Given text.
Which is why I let emails pile up, don’t post in my blog and do the least I can do with my websites. All the while I’m feeling quite fine – a bit better every day, actually, having just started to take a mild anti-depressive (Citalopram-Mepha, in case someone is wondering) last week, which has already markedly improved things, although I still feel some side-effects.
So I’m doing fine, trying to get in the right (which means productive) frame of mind to start serious work on my thesis in mid-February at the latest. It’s all a bit annoying, the process of getting all the signatures and information I need, but I’m getting there, slowly but surely.
Just wanted to write it down, in case anyone was worried. Feel free to drop me a line – I might take a while to answer, but I read and smile…
I’m faking doing the things I’m supposed to do (like French class), I’m faking being up to talk (with other students, with my family – later today with my therapist), I’m faking smiling and being friendly (and think I’m succeeding). Mainly I hope that it will start feeling real if I fake it long enough. No idea whether it’s SAD or just the aftermath of a bad night with strange and uncomfortable dreams. It’s the first time in months that I’ve felt this way, so I’m not really worried. Everyone has off days like that.
It’s not as if I’m really down or sad or anything – just a bit… numb. So don’t worry about me, okay?
Don’t even know why I’m posting this here, except that I haven’t posted in too long again and just want to communicate something, even if it’s not the usual ‘this is going on in my life’… Sorry for the downer.
The semester has started yesterday. Not that it has much of an impact this time, since I finished all my classes and now have time until mid-January to decide on a topic for my thesis, the writing of which will take up the first half of 2006.

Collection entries
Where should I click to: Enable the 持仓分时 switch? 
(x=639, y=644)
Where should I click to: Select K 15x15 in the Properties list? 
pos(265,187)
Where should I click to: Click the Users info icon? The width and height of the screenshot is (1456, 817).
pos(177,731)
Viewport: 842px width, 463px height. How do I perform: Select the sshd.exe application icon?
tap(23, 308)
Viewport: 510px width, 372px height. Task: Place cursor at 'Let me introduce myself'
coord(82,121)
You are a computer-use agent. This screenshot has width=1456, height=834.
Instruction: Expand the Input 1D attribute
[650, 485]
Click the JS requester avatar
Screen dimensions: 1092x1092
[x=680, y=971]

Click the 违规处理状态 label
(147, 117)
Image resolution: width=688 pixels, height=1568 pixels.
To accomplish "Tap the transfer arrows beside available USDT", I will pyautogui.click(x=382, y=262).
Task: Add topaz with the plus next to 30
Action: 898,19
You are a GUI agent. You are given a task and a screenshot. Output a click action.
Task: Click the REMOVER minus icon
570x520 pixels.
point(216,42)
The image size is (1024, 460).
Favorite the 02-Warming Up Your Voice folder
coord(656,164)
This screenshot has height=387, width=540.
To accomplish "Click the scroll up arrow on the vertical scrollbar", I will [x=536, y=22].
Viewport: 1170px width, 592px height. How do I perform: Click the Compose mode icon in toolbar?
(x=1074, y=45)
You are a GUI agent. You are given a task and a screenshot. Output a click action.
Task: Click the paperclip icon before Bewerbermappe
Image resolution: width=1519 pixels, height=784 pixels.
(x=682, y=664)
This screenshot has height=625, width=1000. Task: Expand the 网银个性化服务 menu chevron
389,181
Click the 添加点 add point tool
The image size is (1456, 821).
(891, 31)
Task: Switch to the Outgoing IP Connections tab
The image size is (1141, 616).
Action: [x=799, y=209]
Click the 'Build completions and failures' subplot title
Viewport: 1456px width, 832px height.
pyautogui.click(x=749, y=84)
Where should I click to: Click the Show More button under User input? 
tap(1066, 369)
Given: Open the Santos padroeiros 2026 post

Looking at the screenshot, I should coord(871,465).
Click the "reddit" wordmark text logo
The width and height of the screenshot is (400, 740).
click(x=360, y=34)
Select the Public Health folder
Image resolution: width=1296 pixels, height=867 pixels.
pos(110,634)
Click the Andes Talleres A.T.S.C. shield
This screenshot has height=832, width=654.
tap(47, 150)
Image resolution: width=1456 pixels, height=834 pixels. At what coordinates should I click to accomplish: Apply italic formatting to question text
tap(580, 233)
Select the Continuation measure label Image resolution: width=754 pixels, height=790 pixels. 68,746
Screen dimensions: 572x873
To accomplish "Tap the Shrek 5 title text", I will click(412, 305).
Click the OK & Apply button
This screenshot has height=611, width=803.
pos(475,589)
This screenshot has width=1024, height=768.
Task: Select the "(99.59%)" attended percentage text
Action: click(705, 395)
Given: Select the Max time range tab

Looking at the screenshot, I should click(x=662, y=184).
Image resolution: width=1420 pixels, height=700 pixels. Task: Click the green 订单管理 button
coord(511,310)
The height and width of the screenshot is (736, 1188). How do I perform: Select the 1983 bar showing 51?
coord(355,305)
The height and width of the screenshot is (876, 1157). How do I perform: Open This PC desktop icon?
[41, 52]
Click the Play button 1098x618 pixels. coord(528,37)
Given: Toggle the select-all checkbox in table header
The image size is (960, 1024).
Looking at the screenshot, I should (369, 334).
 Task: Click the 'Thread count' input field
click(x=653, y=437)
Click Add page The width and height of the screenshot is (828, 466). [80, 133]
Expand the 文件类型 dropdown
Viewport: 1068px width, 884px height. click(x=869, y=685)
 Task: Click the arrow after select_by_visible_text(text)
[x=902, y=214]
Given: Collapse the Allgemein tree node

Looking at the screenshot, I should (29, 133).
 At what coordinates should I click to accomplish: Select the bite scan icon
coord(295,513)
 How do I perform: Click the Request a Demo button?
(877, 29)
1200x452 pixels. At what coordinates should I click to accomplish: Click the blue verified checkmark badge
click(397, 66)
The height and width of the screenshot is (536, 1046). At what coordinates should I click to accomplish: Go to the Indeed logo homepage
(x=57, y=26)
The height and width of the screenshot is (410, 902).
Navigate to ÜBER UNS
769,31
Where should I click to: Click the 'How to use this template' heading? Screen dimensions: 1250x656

Brief 1.
Answer these questions using the blog text above.
(a) What anti-depressive did the writer start taking?
(b) Besides other students and family, with whom does the writer mention faking being up to talk later that day?
(c) Until when does the writer have time to decide on a thesis topic?
Brief 2. Echo the part of the blog text above that begins at the words "It’s not as" and stops after the words "for the downer.".

Task response 1.
(a) Citalopram-Mepha.
(b) The writer's therapist.
(c) Mid-January.

Task response 2.
It’s not as if I’m really down or sad or anything – just a bit… numb. So don’t worry about me, okay?
Don’t even know why I’m posting this here, except that I haven’t posted in too long again and just want to communicate something, even if it’s not the usual ‘this is going on in my life’… Sorry for the downer.